Instructions to follow: Write out the following lines without any changes, covering all of the material from first line to last.

Raw records:
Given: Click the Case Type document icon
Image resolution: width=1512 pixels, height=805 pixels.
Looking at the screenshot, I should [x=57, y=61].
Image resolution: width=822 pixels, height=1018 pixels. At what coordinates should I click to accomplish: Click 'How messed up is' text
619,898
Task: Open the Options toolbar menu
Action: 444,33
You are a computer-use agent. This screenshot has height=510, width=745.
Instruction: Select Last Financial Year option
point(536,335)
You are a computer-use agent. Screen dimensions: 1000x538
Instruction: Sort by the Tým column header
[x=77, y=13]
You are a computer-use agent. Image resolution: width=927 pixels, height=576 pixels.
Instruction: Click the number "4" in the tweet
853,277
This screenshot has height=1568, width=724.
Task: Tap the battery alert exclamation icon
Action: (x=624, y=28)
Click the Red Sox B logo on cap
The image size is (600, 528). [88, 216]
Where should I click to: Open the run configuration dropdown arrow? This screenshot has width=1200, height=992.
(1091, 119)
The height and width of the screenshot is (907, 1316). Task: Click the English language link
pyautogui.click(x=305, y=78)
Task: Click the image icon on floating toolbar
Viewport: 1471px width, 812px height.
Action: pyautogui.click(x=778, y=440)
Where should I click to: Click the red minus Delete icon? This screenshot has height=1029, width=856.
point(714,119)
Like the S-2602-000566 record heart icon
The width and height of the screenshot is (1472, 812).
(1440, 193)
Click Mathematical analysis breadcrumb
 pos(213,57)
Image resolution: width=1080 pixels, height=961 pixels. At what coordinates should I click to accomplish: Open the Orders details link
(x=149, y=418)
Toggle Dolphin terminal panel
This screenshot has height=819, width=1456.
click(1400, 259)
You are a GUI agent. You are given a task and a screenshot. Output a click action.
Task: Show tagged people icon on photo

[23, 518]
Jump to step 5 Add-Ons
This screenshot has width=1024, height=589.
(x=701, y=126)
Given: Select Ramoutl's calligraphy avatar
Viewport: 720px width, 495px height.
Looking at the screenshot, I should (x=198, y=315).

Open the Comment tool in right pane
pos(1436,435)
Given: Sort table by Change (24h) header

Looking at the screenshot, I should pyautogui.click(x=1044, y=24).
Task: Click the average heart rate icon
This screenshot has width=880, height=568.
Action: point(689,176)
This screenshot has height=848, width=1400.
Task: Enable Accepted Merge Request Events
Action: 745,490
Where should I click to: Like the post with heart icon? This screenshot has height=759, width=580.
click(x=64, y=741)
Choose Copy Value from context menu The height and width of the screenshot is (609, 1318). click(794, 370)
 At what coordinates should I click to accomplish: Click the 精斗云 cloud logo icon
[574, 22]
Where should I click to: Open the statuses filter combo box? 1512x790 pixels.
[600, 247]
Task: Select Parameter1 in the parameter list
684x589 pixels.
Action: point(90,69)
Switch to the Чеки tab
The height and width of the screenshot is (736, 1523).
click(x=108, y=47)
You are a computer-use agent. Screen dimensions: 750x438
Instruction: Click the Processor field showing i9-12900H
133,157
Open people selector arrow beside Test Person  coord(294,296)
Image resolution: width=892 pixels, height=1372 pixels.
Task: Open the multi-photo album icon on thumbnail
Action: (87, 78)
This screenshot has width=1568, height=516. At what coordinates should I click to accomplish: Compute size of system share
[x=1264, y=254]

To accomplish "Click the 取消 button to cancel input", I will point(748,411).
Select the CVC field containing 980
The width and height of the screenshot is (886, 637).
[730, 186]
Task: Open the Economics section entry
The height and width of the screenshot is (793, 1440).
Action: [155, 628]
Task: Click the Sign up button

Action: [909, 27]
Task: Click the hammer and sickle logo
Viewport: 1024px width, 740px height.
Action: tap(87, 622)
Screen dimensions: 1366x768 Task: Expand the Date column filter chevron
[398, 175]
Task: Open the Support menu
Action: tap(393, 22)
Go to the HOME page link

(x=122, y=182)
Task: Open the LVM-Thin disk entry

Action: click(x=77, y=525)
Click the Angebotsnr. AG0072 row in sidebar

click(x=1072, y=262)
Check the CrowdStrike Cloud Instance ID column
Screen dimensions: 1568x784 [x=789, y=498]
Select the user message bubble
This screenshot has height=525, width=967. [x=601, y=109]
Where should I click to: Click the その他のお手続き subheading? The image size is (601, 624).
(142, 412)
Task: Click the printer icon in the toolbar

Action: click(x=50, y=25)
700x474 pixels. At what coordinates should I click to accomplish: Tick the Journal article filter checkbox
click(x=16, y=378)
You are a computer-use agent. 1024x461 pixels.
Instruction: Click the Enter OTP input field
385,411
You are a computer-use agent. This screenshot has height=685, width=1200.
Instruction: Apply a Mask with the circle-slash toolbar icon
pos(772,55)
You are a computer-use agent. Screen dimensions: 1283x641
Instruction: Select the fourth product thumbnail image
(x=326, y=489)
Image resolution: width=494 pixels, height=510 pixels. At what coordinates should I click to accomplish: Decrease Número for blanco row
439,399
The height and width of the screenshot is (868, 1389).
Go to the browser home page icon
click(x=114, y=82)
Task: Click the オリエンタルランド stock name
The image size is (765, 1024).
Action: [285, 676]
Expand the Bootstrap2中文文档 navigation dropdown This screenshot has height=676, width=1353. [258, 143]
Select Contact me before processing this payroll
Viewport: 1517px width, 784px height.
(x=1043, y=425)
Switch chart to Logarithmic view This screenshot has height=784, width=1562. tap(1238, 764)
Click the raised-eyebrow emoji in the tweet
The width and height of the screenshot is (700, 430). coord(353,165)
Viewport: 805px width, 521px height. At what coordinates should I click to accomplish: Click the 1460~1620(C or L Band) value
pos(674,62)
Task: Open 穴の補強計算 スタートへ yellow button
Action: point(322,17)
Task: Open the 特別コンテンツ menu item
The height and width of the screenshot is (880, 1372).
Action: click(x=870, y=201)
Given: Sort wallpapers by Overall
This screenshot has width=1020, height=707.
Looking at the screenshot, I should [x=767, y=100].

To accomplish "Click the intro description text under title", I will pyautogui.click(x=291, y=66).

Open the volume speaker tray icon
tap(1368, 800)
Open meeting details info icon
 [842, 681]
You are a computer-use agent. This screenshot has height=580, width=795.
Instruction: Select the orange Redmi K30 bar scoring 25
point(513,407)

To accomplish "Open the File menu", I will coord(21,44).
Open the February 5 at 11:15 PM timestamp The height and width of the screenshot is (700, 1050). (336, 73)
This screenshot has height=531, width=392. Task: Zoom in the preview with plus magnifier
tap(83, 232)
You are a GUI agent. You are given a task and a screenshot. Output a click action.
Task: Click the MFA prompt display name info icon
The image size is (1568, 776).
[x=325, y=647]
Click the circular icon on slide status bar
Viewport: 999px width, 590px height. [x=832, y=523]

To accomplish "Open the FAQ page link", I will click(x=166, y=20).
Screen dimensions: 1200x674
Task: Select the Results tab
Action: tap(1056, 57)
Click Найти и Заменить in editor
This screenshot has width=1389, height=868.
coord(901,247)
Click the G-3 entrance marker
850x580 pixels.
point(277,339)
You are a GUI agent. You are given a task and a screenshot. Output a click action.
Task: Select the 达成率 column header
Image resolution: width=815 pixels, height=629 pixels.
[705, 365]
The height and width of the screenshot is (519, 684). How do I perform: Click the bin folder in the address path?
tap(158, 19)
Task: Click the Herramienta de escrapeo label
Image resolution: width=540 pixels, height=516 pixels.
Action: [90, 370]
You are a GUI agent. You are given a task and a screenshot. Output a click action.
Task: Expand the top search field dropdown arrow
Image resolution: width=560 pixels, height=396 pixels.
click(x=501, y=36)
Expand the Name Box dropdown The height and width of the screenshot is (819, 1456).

Complete output:
Given: Click the Case Type document icon
Image resolution: width=1512 pixels, height=805 pixels.
Looking at the screenshot, I should [x=57, y=61].
Image resolution: width=822 pixels, height=1018 pixels. At what coordinates should I click to accomplish: Click 'How messed up is' text
619,898
Task: Open the Options toolbar menu
Action: 444,33
You are a computer-use agent. This screenshot has height=510, width=745.
Instruction: Select Last Financial Year option
point(536,335)
You are a computer-use agent. Screen dimensions: 1000x538
Instruction: Sort by the Tým column header
[x=77, y=13]
You are a computer-use agent. Image resolution: width=927 pixels, height=576 pixels.
Instruction: Click the number "4" in the tweet
853,277
This screenshot has height=1568, width=724.
Task: Tap the battery alert exclamation icon
Action: (x=624, y=28)
Click the Red Sox B logo on cap
The image size is (600, 528). [88, 216]
Where should I click to: Open the run configuration dropdown arrow? This screenshot has width=1200, height=992.
(1091, 119)
The height and width of the screenshot is (907, 1316). Task: Click the English language link
pyautogui.click(x=305, y=78)
Task: Click the image icon on floating toolbar
Viewport: 1471px width, 812px height.
Action: pyautogui.click(x=778, y=440)
Where should I click to: Click the red minus Delete icon? This screenshot has height=1029, width=856.
point(714,119)
Like the S-2602-000566 record heart icon
The width and height of the screenshot is (1472, 812).
(1440, 193)
Click Mathematical analysis breadcrumb
 pos(213,57)
Image resolution: width=1080 pixels, height=961 pixels. At what coordinates should I click to accomplish: Open the Orders details link
(x=149, y=418)
Toggle Dolphin terminal panel
This screenshot has height=819, width=1456.
click(1400, 259)
You are a GUI agent. You are given a task and a screenshot. Output a click action.
Task: Show tagged people icon on photo

[23, 518]
Jump to step 5 Add-Ons
This screenshot has width=1024, height=589.
(x=701, y=126)
Given: Select Ramoutl's calligraphy avatar
Viewport: 720px width, 495px height.
Looking at the screenshot, I should (x=198, y=315).

Open the Comment tool in right pane
pos(1436,435)
Given: Sort table by Change (24h) header

Looking at the screenshot, I should pyautogui.click(x=1044, y=24).
Task: Click the average heart rate icon
This screenshot has width=880, height=568.
Action: point(689,176)
This screenshot has height=848, width=1400.
Task: Enable Accepted Merge Request Events
Action: 745,490
Where should I click to: Like the post with heart icon? This screenshot has height=759, width=580.
click(x=64, y=741)
Choose Copy Value from context menu The height and width of the screenshot is (609, 1318). click(794, 370)
 At what coordinates should I click to accomplish: Click the 精斗云 cloud logo icon
[574, 22]
Where should I click to: Open the statuses filter combo box? 1512x790 pixels.
[600, 247]
Task: Select Parameter1 in the parameter list
684x589 pixels.
Action: point(90,69)
Switch to the Чеки tab
The height and width of the screenshot is (736, 1523).
click(x=108, y=47)
You are a computer-use agent. Screen dimensions: 750x438
Instruction: Click the Processor field showing i9-12900H
133,157
Open people selector arrow beside Test Person  coord(294,296)
Image resolution: width=892 pixels, height=1372 pixels.
Task: Open the multi-photo album icon on thumbnail
Action: (87, 78)
This screenshot has width=1568, height=516. At what coordinates should I click to accomplish: Compute size of system share
[x=1264, y=254]

To accomplish "Click the 取消 button to cancel input", I will point(748,411).
Select the CVC field containing 980
The width and height of the screenshot is (886, 637).
[730, 186]
Task: Open the Economics section entry
The height and width of the screenshot is (793, 1440).
Action: [155, 628]
Task: Click the Sign up button

Action: [909, 27]
Task: Click the hammer and sickle logo
Viewport: 1024px width, 740px height.
Action: tap(87, 622)
Screen dimensions: 1366x768 Task: Expand the Date column filter chevron
[398, 175]
Task: Open the Support menu
Action: tap(393, 22)
Go to the HOME page link

(x=122, y=182)
Task: Open the LVM-Thin disk entry

Action: click(x=77, y=525)
Click the Angebotsnr. AG0072 row in sidebar

click(x=1072, y=262)
Check the CrowdStrike Cloud Instance ID column
Screen dimensions: 1568x784 [x=789, y=498]
Select the user message bubble
This screenshot has height=525, width=967. [x=601, y=109]
Where should I click to: Click the その他のお手続き subheading? The image size is (601, 624).
(142, 412)
Task: Click the printer icon in the toolbar

Action: click(x=50, y=25)
700x474 pixels. At what coordinates should I click to accomplish: Tick the Journal article filter checkbox
click(x=16, y=378)
You are a computer-use agent. 1024x461 pixels.
Instruction: Click the Enter OTP input field
385,411
You are a computer-use agent. This screenshot has height=685, width=1200.
Instruction: Apply a Mask with the circle-slash toolbar icon
pos(772,55)
You are a computer-use agent. Screen dimensions: 1283x641
Instruction: Select the fourth product thumbnail image
(x=326, y=489)
Image resolution: width=494 pixels, height=510 pixels. At what coordinates should I click to accomplish: Decrease Número for blanco row
439,399
The height and width of the screenshot is (868, 1389).
Go to the browser home page icon
click(x=114, y=82)
Task: Click the オリエンタルランド stock name
The image size is (765, 1024).
Action: [285, 676]
Expand the Bootstrap2中文文档 navigation dropdown This screenshot has height=676, width=1353. [258, 143]
Select Contact me before processing this payroll
Viewport: 1517px width, 784px height.
(x=1043, y=425)
Switch chart to Logarithmic view This screenshot has height=784, width=1562. tap(1238, 764)
Click the raised-eyebrow emoji in the tweet
The width and height of the screenshot is (700, 430). coord(353,165)
Viewport: 805px width, 521px height. At what coordinates should I click to accomplish: Click the 1460~1620(C or L Band) value
pos(674,62)
Task: Open 穴の補強計算 スタートへ yellow button
Action: point(322,17)
Task: Open the 特別コンテンツ menu item
The height and width of the screenshot is (880, 1372).
Action: click(x=870, y=201)
Given: Sort wallpapers by Overall
This screenshot has width=1020, height=707.
Looking at the screenshot, I should [x=767, y=100].

To accomplish "Click the intro description text under title", I will pyautogui.click(x=291, y=66).

Open the volume speaker tray icon
tap(1368, 800)
Open meeting details info icon
 [842, 681]
You are a computer-use agent. This screenshot has height=580, width=795.
Instruction: Select the orange Redmi K30 bar scoring 25
point(513,407)

To accomplish "Open the File menu", I will coord(21,44).
Open the February 5 at 11:15 PM timestamp The height and width of the screenshot is (700, 1050). (336, 73)
This screenshot has height=531, width=392. Task: Zoom in the preview with plus magnifier
tap(83, 232)
You are a GUI agent. You are given a task and a screenshot. Output a click action.
Task: Click the MFA prompt display name info icon
The image size is (1568, 776).
[x=325, y=647]
Click the circular icon on slide status bar
Viewport: 999px width, 590px height. [x=832, y=523]

To accomplish "Open the FAQ page link", I will click(x=166, y=20).
Screen dimensions: 1200x674
Task: Select the Results tab
Action: tap(1056, 57)
Click Найти и Заменить in editor
This screenshot has width=1389, height=868.
coord(901,247)
Click the G-3 entrance marker
850x580 pixels.
point(277,339)
You are a GUI agent. You are given a task and a screenshot. Output a click action.
Task: Select the 达成率 column header
Image resolution: width=815 pixels, height=629 pixels.
[705, 365]
The height and width of the screenshot is (519, 684). How do I perform: Click the bin folder in the address path?
tap(158, 19)
Task: Click the Herramienta de escrapeo label
Image resolution: width=540 pixels, height=516 pixels.
Action: [90, 370]
You are a GUI agent. You are given a task and a screenshot. Output a click action.
Task: Expand the top search field dropdown arrow
Image resolution: width=560 pixels, height=396 pixels.
click(x=501, y=36)
Expand the Name Box dropdown The height and width of the screenshot is (819, 1456).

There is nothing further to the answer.